# STATED GOAL
Count the lines in the material below that contain the string "size". Reply with the number alone.

# LISTED RECORDS
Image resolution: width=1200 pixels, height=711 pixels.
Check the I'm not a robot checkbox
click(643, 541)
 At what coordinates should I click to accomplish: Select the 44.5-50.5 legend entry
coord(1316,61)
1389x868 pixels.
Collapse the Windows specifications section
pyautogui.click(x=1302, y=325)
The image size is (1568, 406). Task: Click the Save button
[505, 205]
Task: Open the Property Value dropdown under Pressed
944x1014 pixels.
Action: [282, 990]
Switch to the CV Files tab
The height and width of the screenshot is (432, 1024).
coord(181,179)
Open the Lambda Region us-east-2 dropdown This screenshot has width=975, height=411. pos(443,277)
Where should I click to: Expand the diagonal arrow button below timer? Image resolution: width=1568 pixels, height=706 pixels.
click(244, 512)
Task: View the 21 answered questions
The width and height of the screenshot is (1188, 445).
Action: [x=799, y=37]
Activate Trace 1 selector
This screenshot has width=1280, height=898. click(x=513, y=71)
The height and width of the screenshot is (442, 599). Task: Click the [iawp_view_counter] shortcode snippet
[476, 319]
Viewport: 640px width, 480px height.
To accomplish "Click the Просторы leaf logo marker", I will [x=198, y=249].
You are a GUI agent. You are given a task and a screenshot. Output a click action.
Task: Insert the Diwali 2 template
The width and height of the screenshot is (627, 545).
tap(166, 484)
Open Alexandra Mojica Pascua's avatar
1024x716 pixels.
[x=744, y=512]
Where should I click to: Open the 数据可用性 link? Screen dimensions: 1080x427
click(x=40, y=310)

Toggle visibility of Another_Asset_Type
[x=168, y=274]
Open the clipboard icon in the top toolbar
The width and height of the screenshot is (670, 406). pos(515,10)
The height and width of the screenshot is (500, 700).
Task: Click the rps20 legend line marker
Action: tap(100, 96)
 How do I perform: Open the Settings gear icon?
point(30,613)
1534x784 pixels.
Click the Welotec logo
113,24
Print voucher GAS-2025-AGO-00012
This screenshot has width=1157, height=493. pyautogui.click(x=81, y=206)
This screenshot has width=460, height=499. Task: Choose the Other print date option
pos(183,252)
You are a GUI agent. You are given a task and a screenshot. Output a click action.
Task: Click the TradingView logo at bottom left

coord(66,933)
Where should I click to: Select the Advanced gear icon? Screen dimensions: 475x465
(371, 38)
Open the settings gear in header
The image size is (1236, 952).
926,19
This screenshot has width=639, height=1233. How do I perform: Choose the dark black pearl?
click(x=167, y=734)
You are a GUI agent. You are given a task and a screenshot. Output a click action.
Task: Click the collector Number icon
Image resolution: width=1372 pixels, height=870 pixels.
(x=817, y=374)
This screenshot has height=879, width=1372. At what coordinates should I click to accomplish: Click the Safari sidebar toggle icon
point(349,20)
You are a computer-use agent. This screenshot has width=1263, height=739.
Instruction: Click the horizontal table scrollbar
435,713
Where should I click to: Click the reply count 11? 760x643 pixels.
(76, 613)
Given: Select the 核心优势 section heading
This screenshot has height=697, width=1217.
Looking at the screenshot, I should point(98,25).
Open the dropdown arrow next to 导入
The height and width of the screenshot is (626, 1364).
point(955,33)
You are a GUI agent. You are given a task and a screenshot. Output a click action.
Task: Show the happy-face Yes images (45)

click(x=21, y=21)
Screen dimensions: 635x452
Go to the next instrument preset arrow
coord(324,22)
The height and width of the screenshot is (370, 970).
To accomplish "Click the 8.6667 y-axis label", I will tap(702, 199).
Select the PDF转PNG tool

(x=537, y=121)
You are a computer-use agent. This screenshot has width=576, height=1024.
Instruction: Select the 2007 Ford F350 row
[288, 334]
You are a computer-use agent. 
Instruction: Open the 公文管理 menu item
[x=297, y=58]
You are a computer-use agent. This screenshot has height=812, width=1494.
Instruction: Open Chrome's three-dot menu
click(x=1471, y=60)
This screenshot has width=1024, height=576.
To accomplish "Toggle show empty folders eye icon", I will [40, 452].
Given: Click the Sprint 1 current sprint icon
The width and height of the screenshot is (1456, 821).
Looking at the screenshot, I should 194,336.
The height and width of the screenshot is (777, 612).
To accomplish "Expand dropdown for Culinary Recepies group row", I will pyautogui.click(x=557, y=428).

# ANSWER TO THIS TASK
2